* Görev Tanımı
Aşağıdaki kayıtlarda "pixels" kelimesini içeren bütün satırları hiç değiştirmeden topla.

☆ ☆ ☆ ☆

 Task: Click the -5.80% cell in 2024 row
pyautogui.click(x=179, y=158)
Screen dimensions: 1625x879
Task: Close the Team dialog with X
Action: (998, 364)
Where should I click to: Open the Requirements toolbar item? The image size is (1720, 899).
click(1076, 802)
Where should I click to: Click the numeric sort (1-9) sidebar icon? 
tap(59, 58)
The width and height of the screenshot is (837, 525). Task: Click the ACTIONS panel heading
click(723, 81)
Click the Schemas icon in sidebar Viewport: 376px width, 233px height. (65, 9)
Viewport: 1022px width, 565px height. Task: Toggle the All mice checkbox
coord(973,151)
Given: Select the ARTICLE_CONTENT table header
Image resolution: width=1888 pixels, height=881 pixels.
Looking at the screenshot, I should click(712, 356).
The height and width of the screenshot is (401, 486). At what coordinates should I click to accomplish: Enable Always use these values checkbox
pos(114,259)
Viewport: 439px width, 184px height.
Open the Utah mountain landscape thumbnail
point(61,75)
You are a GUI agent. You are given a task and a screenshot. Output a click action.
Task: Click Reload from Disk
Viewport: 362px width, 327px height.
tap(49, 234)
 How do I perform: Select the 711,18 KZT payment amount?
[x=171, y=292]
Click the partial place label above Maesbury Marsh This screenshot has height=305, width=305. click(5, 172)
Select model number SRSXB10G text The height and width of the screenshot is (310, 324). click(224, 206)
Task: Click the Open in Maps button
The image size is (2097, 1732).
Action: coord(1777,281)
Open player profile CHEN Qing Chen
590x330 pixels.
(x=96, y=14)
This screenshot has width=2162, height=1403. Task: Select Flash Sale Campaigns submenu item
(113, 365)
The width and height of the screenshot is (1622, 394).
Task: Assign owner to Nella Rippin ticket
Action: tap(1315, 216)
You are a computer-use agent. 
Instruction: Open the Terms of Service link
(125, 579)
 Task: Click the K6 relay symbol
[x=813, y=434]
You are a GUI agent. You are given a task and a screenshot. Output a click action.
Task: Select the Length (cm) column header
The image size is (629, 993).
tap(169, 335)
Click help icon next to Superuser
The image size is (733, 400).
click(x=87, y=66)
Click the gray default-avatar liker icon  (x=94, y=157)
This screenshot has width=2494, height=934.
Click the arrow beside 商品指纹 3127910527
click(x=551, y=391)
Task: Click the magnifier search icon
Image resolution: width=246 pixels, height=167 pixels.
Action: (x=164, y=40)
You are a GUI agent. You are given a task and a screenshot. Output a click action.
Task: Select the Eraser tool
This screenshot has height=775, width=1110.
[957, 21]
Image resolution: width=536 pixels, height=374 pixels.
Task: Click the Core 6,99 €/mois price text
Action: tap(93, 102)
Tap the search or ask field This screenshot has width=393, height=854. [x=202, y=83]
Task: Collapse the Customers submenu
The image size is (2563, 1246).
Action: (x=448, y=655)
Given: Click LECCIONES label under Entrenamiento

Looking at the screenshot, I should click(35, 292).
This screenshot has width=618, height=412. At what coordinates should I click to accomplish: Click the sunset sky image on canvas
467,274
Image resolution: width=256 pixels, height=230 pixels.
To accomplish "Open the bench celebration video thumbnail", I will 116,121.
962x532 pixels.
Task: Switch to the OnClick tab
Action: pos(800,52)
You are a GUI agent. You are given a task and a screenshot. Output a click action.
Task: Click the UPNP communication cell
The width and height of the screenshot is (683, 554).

☆ ☆ ☆ ☆

* Çözülmüş Alıştırma
Image resolution: width=1888 pixels, height=881 pixels.
590x330 pixels.
Image resolution: width=246 pixels, height=167 pixels.
Image resolution: width=536 pixels, height=374 pixels.
Image resolution: width=256 pixels, height=230 pixels.
962x532 pixels.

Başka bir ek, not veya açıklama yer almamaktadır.